A regression model that gives a straight-line relationship between two variables is
called simple linear regression model.
A first step in regression analysis involving two variables is to construct a scatter plot
of the observed data. In such a plot, each (xi, yi) is represented as a point plotted on a
two-dimensional coordinate system.
Scatter Plot
- A scatter plot or scatter diagram is a plot of the paired observations.
- It is a useful summary of a set of bivariate data (two variables), usually drawn before
working out a linear correlation coefficient or fitting a regression line.
- It gives a good visual picture of the relationship between the two variables, and aids
the interpretation of the correlation coefficient or regression model.

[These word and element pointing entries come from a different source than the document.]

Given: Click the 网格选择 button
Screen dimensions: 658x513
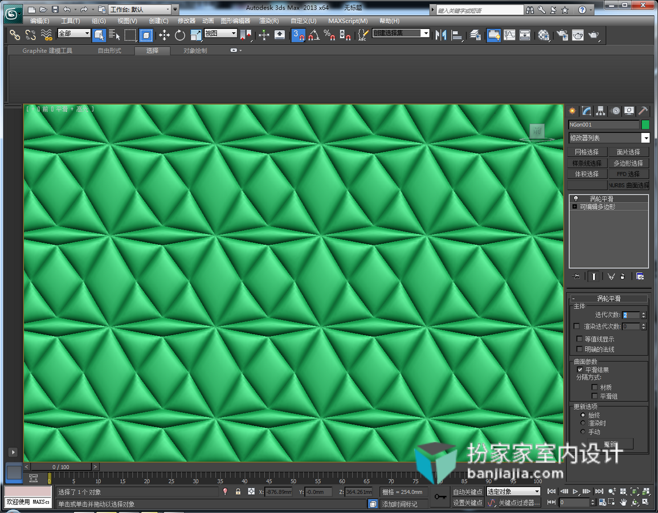Looking at the screenshot, I should 587,152.
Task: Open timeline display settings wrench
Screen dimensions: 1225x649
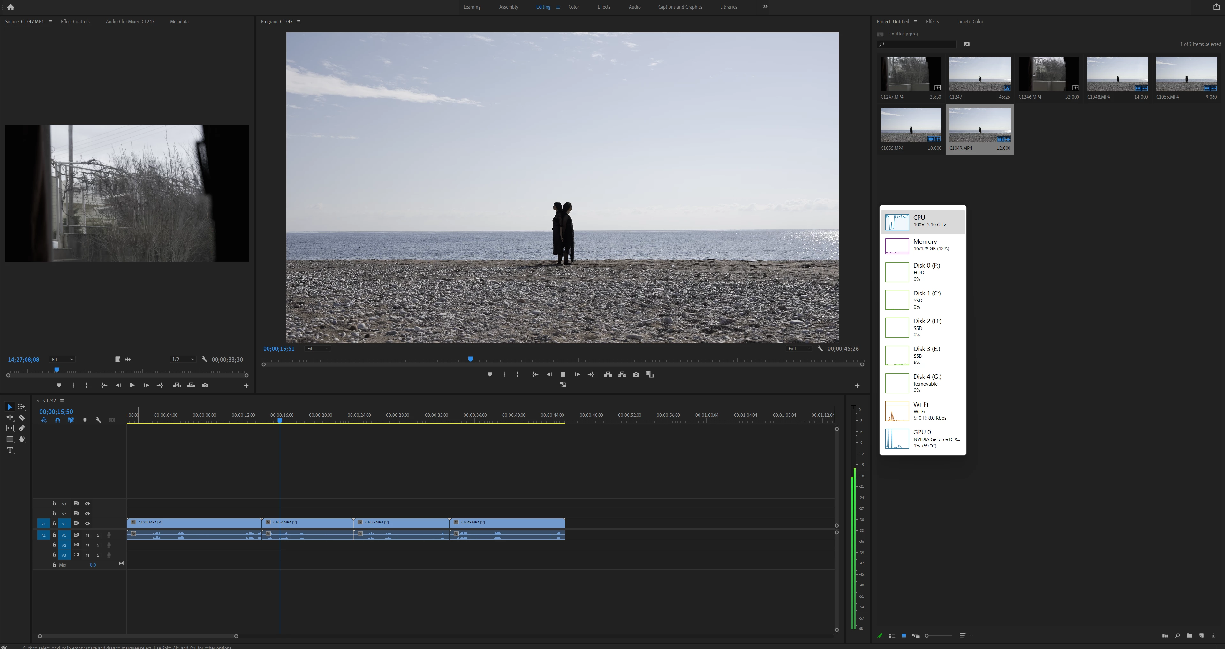Action: coord(98,420)
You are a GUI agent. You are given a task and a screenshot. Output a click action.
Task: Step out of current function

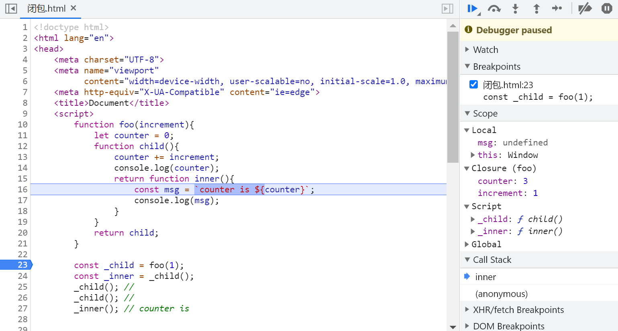[x=536, y=8]
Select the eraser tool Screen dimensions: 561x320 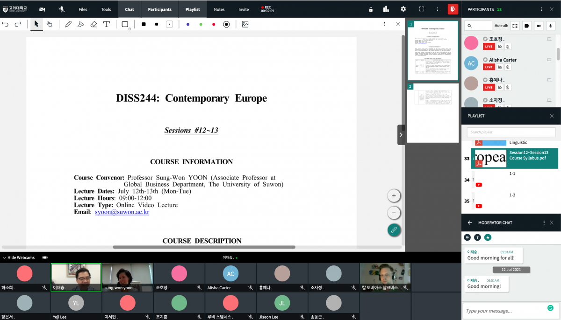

- The resulting pattern from the plot indicates the type and strength of the relationship
between the two variables.
A simple linear regression model describes the linear relationship between dependent
variable Y and a single independent variable x as
𝑌 = 𝛽0 + 𝛽1 𝑥 + 𝜀
where Y is the response variable/dependent variable
x is the explanatory variable/predictor/ independent variable
𝛽0 and 𝛽1 are the regression coefficients
𝜀 is the random error, with E[𝜀] = 0 and Var[𝜀] = 𝜎 2
𝛽0 , 𝛽1 and 𝜎 2 are parameters.
NOTE:
1. 0 indicates the y-intersect only if the scope of the model includes the value x = 0.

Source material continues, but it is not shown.